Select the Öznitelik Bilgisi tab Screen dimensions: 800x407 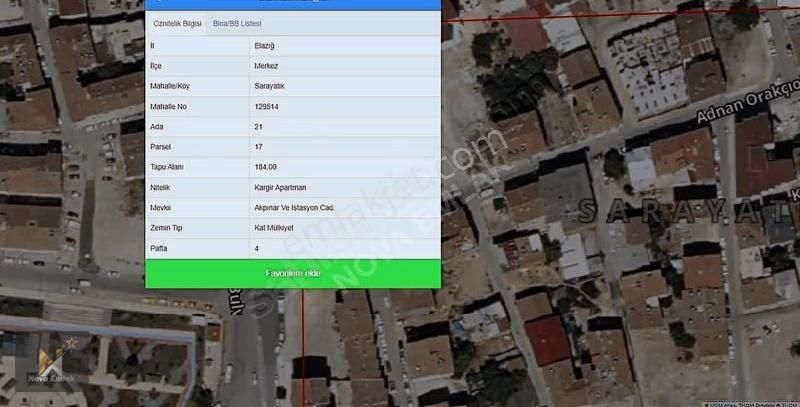click(175, 22)
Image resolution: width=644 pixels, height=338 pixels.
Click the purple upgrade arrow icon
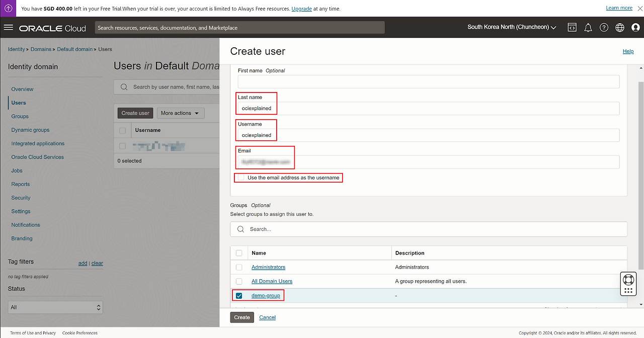tap(9, 9)
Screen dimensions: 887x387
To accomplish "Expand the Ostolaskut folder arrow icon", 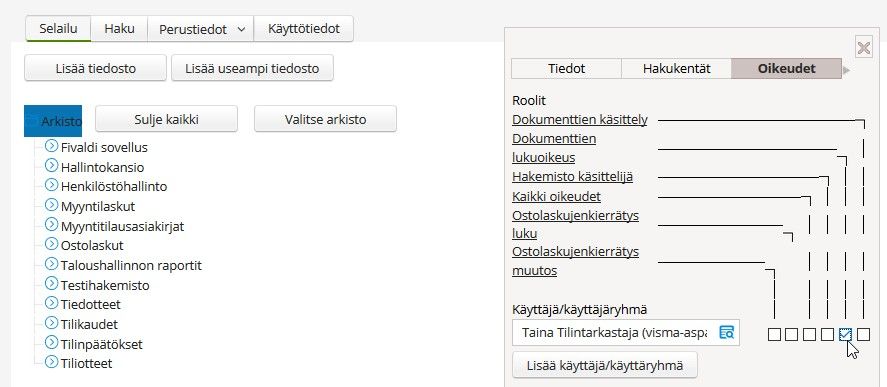I will [51, 244].
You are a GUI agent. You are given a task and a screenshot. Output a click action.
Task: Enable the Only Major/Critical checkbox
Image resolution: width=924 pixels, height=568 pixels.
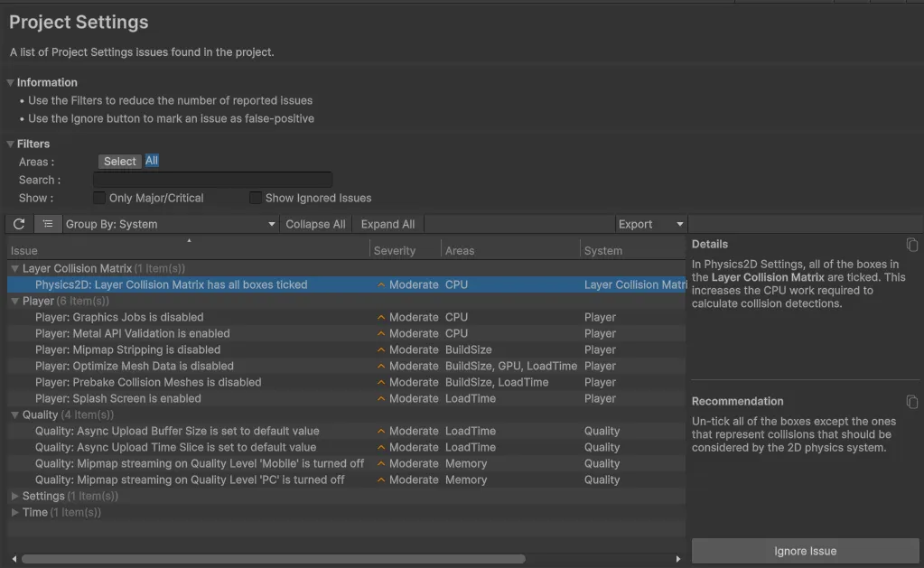click(x=99, y=198)
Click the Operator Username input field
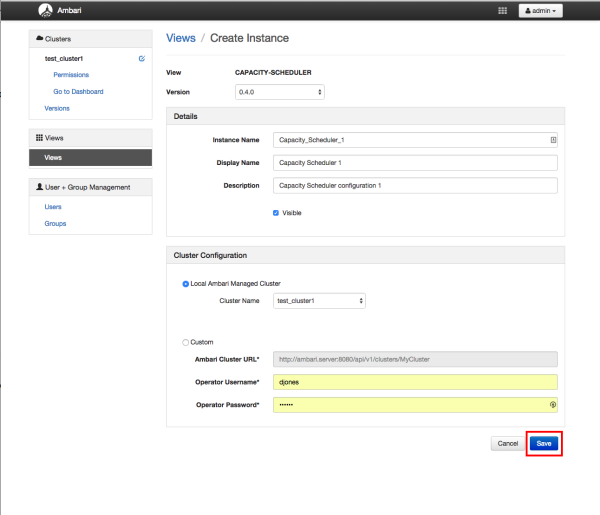The height and width of the screenshot is (515, 600). [x=414, y=382]
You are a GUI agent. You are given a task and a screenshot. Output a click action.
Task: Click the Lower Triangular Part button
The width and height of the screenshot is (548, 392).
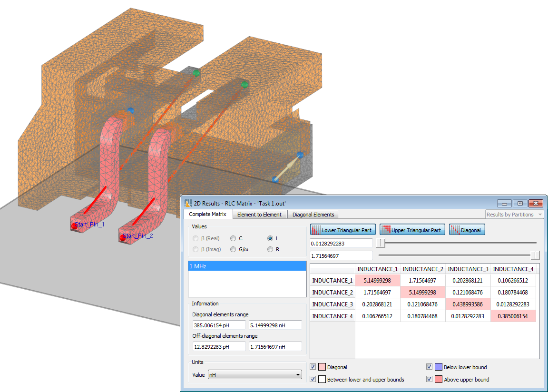point(343,230)
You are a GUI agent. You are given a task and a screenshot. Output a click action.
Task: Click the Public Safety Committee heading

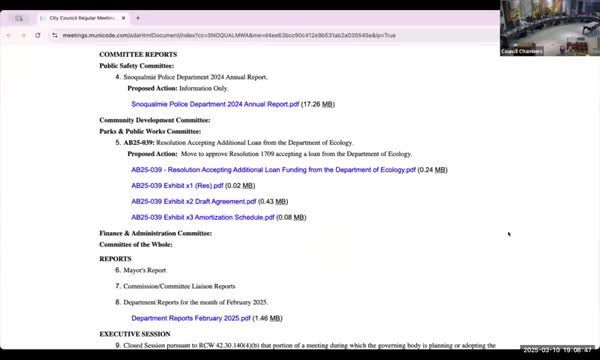pyautogui.click(x=137, y=66)
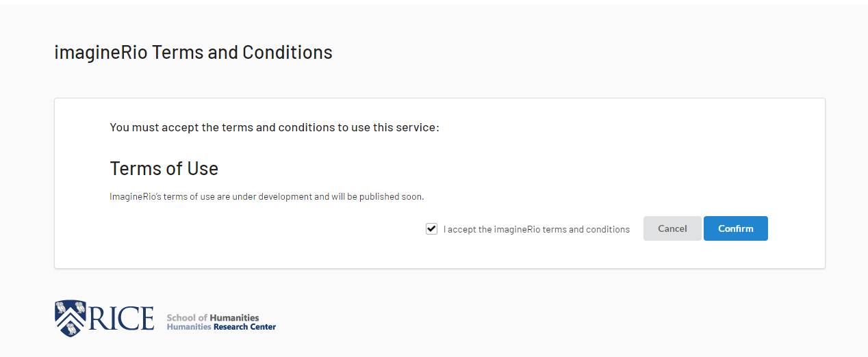Click the "Terms of Use" heading
The width and height of the screenshot is (868, 357).
(164, 168)
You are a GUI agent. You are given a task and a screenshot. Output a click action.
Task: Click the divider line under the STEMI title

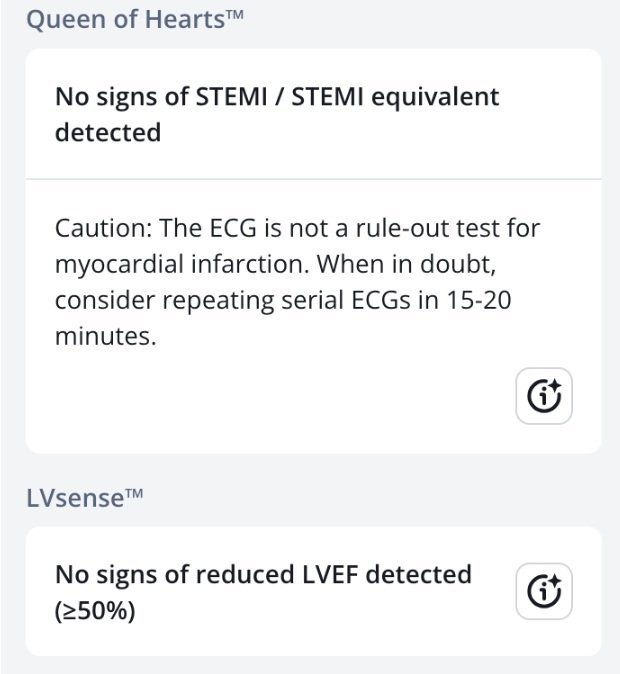[x=313, y=179]
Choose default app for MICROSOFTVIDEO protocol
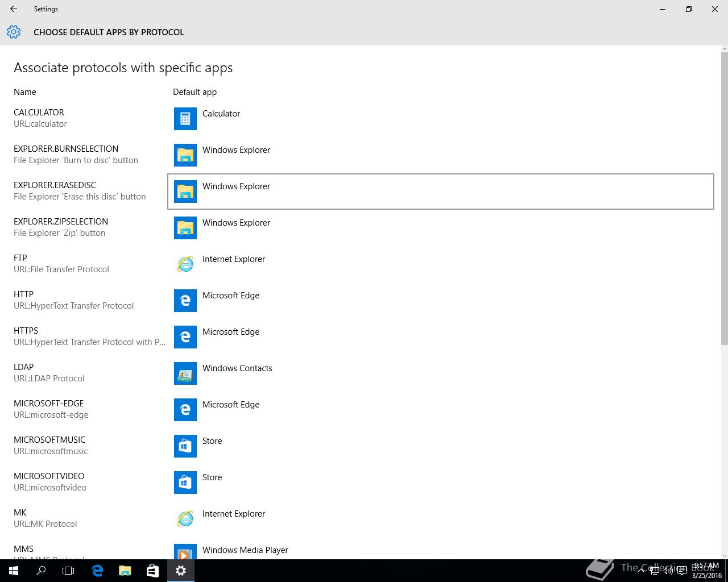728x582 pixels. [x=212, y=477]
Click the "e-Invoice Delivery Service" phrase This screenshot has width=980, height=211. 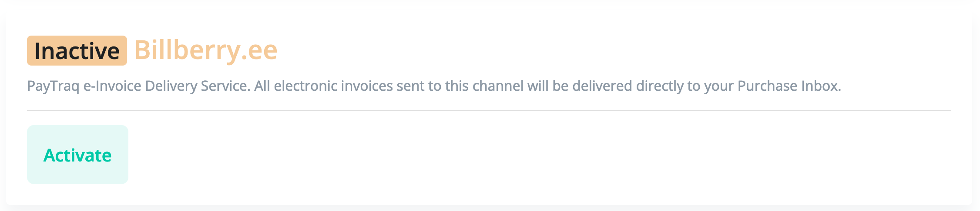(x=166, y=86)
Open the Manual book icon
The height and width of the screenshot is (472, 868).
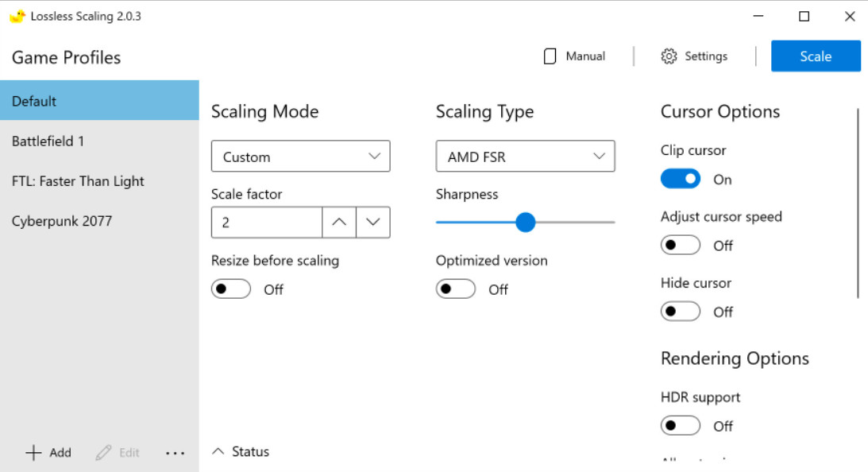click(x=550, y=56)

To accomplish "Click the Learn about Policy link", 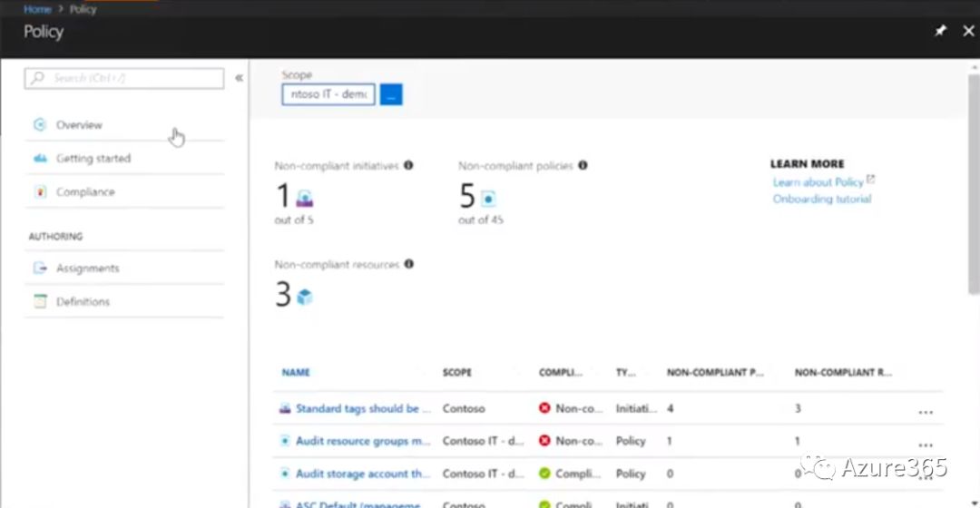I will pyautogui.click(x=818, y=182).
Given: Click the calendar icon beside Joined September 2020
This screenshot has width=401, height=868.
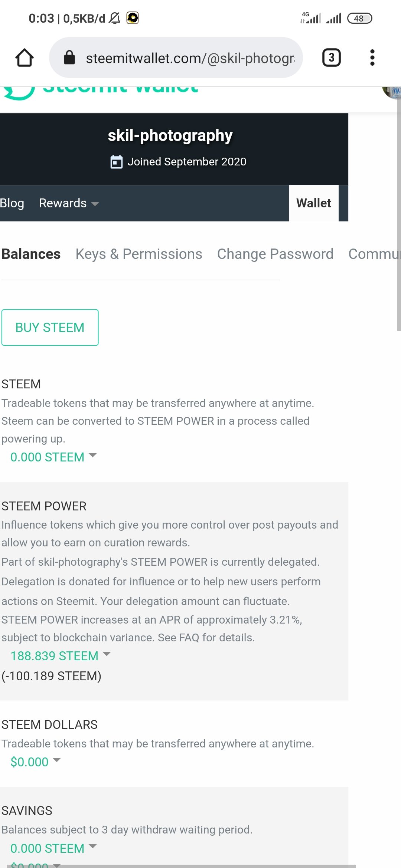Looking at the screenshot, I should point(117,162).
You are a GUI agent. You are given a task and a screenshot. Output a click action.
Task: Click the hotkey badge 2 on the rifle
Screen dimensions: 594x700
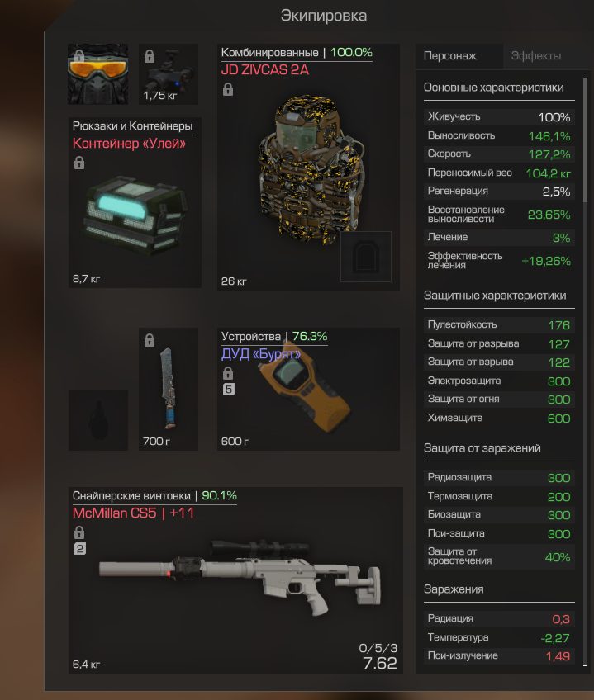80,549
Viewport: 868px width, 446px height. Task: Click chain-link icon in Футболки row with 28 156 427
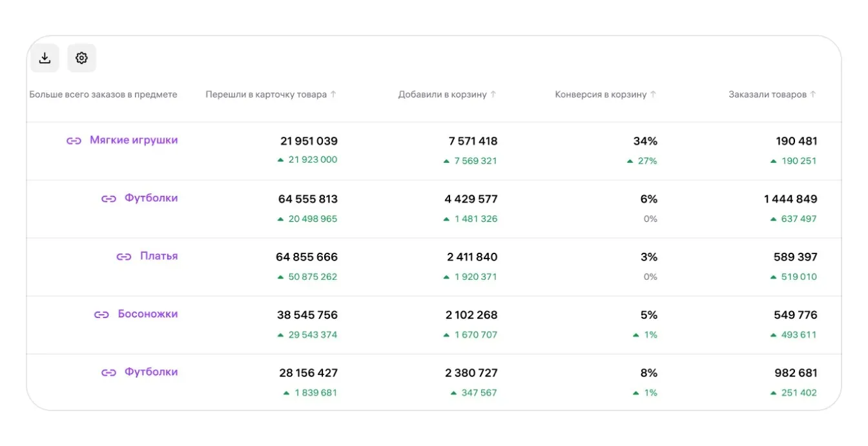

Task statement:
Only the lines from the one containing "This screenshot has width=401, height=868." through the end of the listing should be output, word for word and inclusive; keep pictures out.

Answer:
This screenshot has width=401, height=868.
Looking at the screenshot, I should point(117,162).
You are a GUI agent. You are given a task and a screenshot. Output a click action.
Task: Click the hotkey badge 2 on the rifle
Screen dimensions: 594x700
80,549
Viewport: 868px width, 446px height. Task: Click chain-link icon in Футболки row with 28 156 427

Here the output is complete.